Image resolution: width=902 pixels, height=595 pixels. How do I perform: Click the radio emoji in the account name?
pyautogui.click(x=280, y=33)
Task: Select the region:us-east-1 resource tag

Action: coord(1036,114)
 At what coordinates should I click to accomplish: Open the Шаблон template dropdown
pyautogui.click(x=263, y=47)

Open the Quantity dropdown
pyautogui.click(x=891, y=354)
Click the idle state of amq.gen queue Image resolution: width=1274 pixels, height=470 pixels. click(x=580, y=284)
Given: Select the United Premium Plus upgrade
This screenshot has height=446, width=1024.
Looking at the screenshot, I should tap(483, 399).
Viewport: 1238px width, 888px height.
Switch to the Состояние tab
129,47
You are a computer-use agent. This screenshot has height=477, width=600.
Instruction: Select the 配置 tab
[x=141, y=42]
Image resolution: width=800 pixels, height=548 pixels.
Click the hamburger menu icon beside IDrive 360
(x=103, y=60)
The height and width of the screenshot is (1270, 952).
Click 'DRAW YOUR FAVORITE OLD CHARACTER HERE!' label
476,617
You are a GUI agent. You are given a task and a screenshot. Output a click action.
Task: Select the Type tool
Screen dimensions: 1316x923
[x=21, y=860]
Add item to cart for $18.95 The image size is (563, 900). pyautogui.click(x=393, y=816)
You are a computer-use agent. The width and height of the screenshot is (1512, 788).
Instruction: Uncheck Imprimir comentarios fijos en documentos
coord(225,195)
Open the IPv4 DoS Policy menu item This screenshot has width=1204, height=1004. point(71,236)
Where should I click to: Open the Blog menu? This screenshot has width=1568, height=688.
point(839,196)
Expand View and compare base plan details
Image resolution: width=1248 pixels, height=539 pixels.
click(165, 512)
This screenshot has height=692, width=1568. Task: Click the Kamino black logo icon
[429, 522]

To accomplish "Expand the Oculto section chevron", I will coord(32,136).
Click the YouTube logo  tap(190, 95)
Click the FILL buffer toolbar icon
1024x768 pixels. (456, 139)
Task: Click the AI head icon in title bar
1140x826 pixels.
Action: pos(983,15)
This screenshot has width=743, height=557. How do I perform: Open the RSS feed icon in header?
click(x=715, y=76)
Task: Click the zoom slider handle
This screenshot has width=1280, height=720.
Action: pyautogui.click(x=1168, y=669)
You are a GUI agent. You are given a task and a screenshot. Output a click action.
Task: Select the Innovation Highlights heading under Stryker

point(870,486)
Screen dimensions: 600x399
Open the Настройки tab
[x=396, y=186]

Action item =>
Transcribe the records above exactly.

Completed exercise =>
Image resolution: width=902 pixels, height=595 pixels. How do I perform: Click the radio emoji in the account name?
pyautogui.click(x=280, y=33)
Task: Select the region:us-east-1 resource tag

Action: coord(1036,114)
 At what coordinates should I click to accomplish: Open the Шаблон template dropdown
pyautogui.click(x=263, y=47)

Open the Quantity dropdown
pyautogui.click(x=891, y=354)
Click the idle state of amq.gen queue Image resolution: width=1274 pixels, height=470 pixels. click(x=580, y=284)
Given: Select the United Premium Plus upgrade
This screenshot has height=446, width=1024.
Looking at the screenshot, I should tap(483, 399).
Viewport: 1238px width, 888px height.
Switch to the Состояние tab
129,47
You are a computer-use agent. This screenshot has height=477, width=600.
Instruction: Select the 配置 tab
[x=141, y=42]
Image resolution: width=800 pixels, height=548 pixels.
Click the hamburger menu icon beside IDrive 360
(x=103, y=60)
The height and width of the screenshot is (1270, 952).
Click 'DRAW YOUR FAVORITE OLD CHARACTER HERE!' label
476,617
You are a GUI agent. You are given a task and a screenshot. Output a click action.
Task: Select the Type tool
Screen dimensions: 1316x923
[x=21, y=860]
Add item to cart for $18.95 The image size is (563, 900). pyautogui.click(x=393, y=816)
You are a computer-use agent. The width and height of the screenshot is (1512, 788).
Instruction: Uncheck Imprimir comentarios fijos en documentos
coord(225,195)
Open the IPv4 DoS Policy menu item This screenshot has width=1204, height=1004. point(71,236)
Where should I click to: Open the Blog menu? This screenshot has width=1568, height=688.
point(839,196)
Expand View and compare base plan details
Image resolution: width=1248 pixels, height=539 pixels.
click(165, 512)
This screenshot has height=692, width=1568. Task: Click the Kamino black logo icon
[429, 522]

To accomplish "Expand the Oculto section chevron", I will coord(32,136).
Click the YouTube logo  tap(190, 95)
Click the FILL buffer toolbar icon
1024x768 pixels. (456, 139)
Task: Click the AI head icon in title bar
1140x826 pixels.
Action: pos(983,15)
This screenshot has width=743, height=557. How do I perform: Open the RSS feed icon in header?
click(x=715, y=76)
Task: Click the zoom slider handle
This screenshot has width=1280, height=720.
Action: pyautogui.click(x=1168, y=669)
You are a GUI agent. You are given a task and a screenshot. Output a click action.
Task: Select the Innovation Highlights heading under Stryker

point(870,486)
Screen dimensions: 600x399
Open the Настройки tab
[x=396, y=186]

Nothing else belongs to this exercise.